**PROBLEM DESCRIPTION:**
Please copy the review of The Kitchen Musical from "From there on" to "with every week.", swapping "sexual tension" for "romantic tension".

**PROVIDED PASSAGE:**
----
Sunday, November 27, 2011

The Kitchen Musical

Watching The Kitchen Musical is like a tacit admission that you have nothing better to do on a Saturday night. Seriously, anyone who gets to watch this thing on its given timeslot has either decided to stay in for a quiet weekend or was channel-surfing when the television-musical-bug decided to bite. Terrible, I know, but creator CheeK's concept of fusion entertainment---one that combines food, music, drama and dance in one show---has badges of an experiment gone awry and yet like any new dish that makes use of traditional and exotic ingredients, there's always hope that with enough tweaking, he can get the recipe right. There's barely enough to whet your appetite but since it traverses the so-bad-it's-good category, don't be surprised to find yourself tuning in once in a while.

I was quite curious about this show but despite several not-so-well-planned attempts to watch it, I never really had the chance to catch the premiere episode until they ran a 4-hour marathon on Studio23. The modus operandi of the show is quite simple---everything takes place in a posh, cosmopolitan restaurant that specializes in French cuisine called The Avilon where the characters prepare food, interact with each other, bust a move and burst into song.

Our story begins when fresh graduate, Maddie Avilon (Karylle) returns from Le Cordon Bleu and lands a job at her father's restaurant as a sous-chef under the direction of renowned culinary genius, Alex Marcus (Stephen Rahman-Hughes). Young, zealous and brimming with ideas, Maddie ends up butting heads with the uptight and methodical executive chef who detests the very idea of adjusting his refined palate just to experiment on the set menu when a food critic's in town.

From there on out, it takes no great leap of imagination to see how the open antagonism between the two would soon turn into sexual tension as master and apprentice slowly win over each other with every dish that they prepare. Anyone who's seen the show knows that something's cooking in the kitchen and no, we're not referring to the evening special that consists of the four-course meal that they come up with every week.
----
**DATA:**

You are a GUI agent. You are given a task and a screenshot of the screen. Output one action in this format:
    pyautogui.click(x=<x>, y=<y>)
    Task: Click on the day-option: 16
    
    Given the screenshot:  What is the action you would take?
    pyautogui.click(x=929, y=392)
----
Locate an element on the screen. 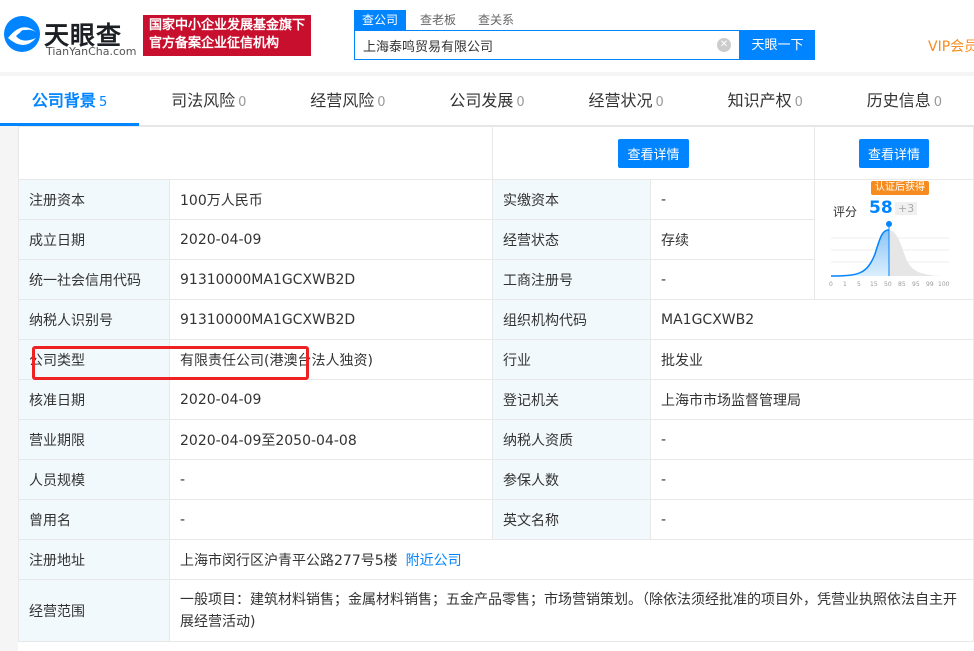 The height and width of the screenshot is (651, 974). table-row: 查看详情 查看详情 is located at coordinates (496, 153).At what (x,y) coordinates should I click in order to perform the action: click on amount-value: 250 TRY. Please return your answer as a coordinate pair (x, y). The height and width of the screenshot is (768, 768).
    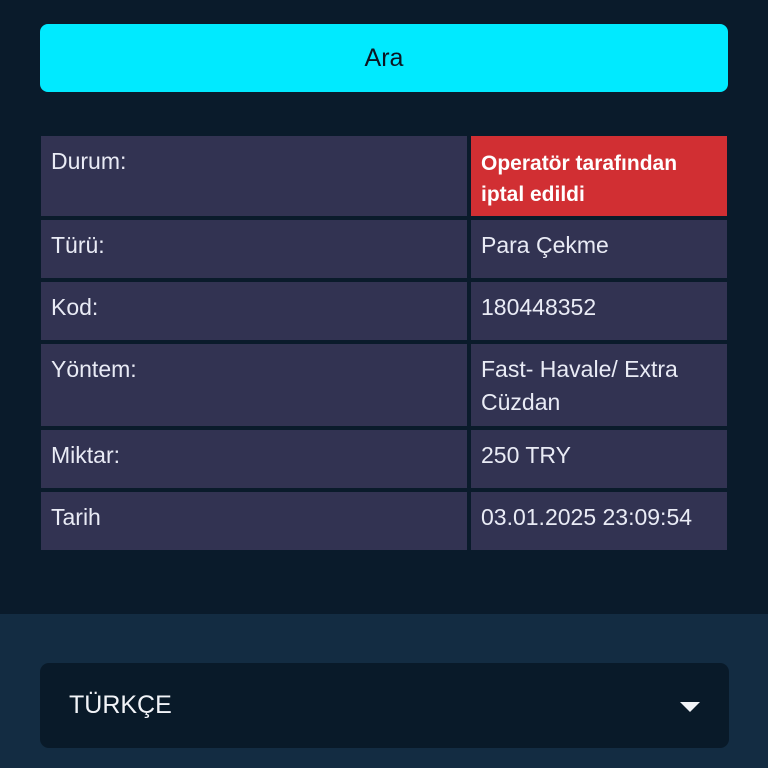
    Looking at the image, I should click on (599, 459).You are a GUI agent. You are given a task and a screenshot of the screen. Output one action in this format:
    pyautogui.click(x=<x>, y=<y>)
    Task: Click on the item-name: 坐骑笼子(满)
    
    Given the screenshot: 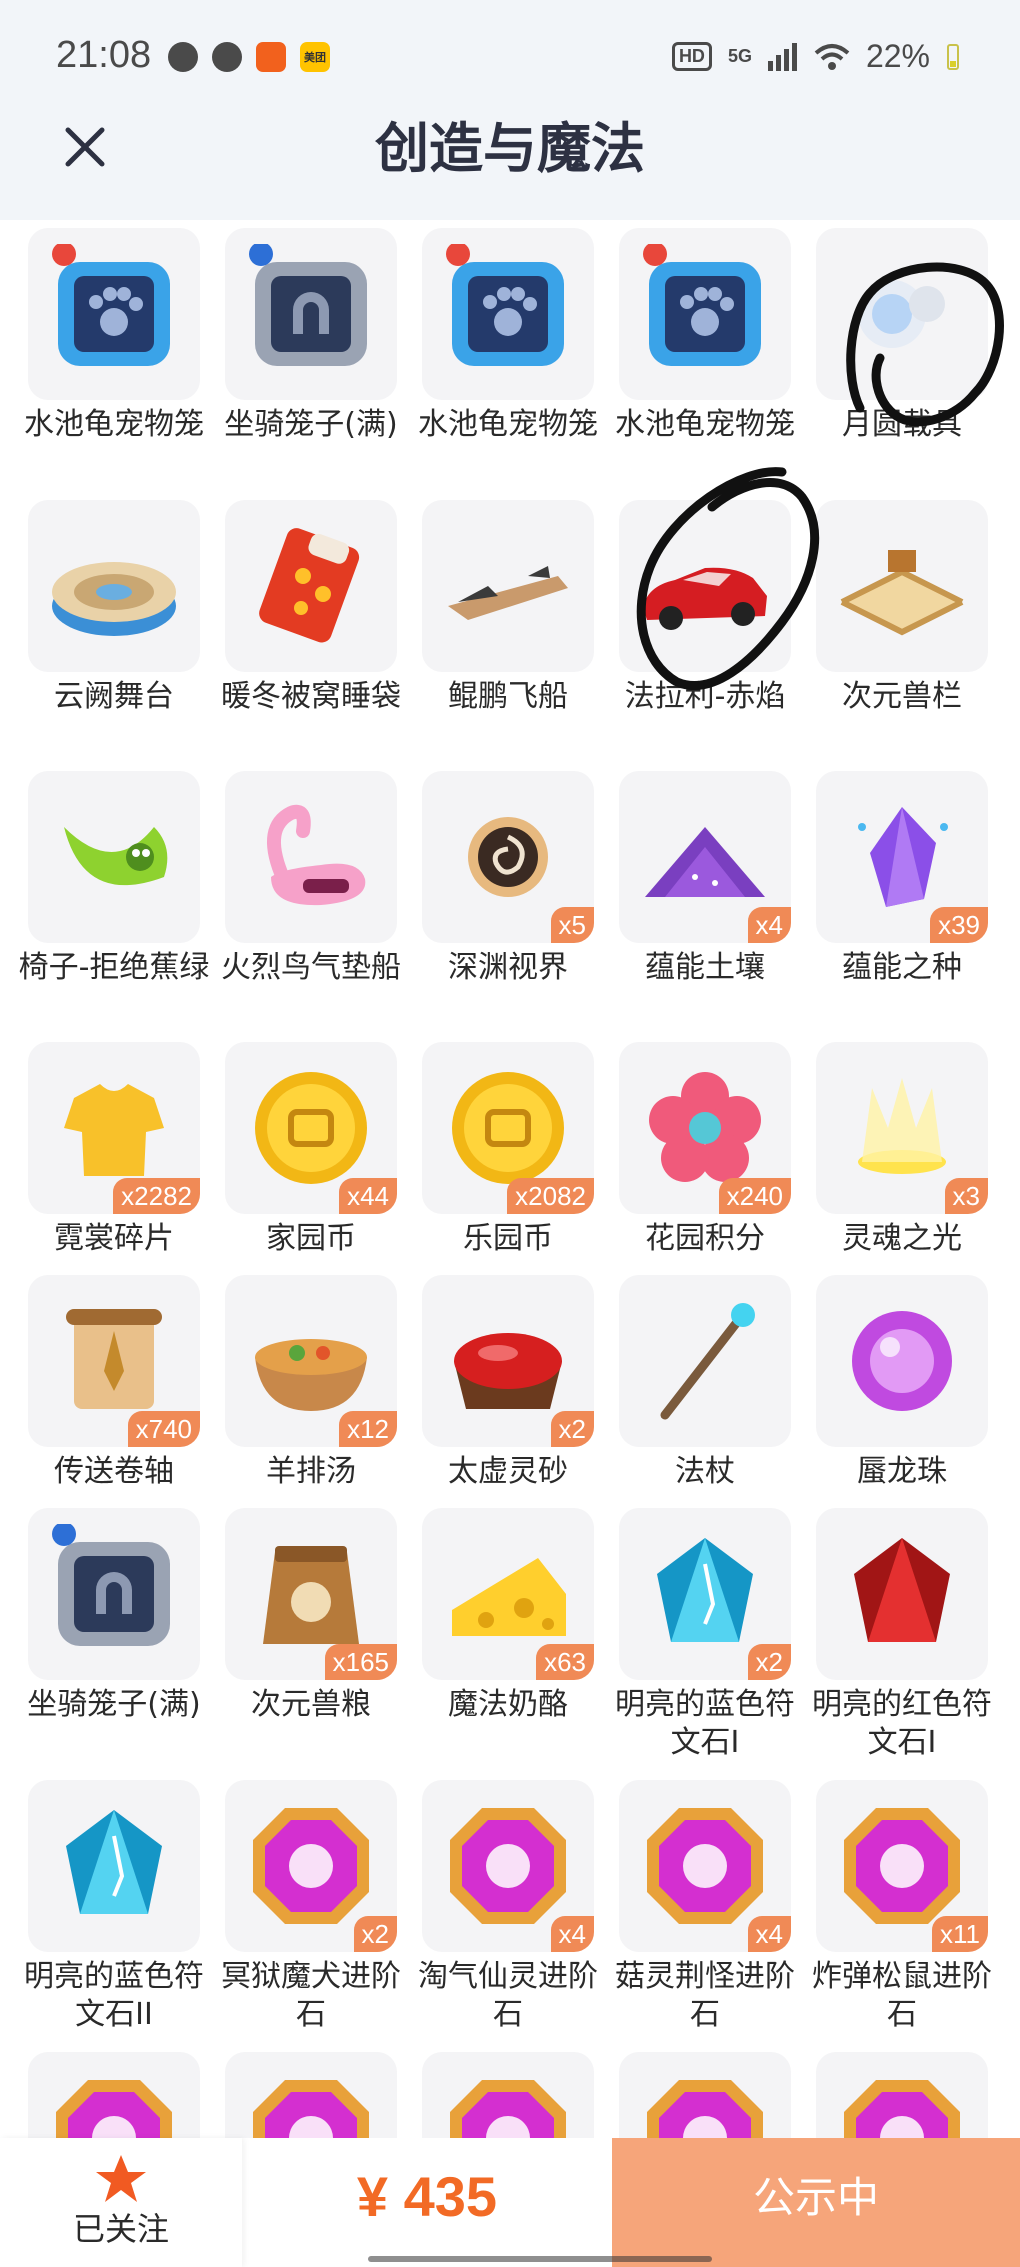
----
**RESULT:**
From there on out, it takes no great leap of imagination to see how the open antagonism between the two would soon turn into romantic tension as master and apprentice slowly win over each other with every dish that they prepare. Anyone who's seen the show knows that something's cooking in the kitchen and no, we're not referring to the evening special that consists of the four-course meal that they come up with every week.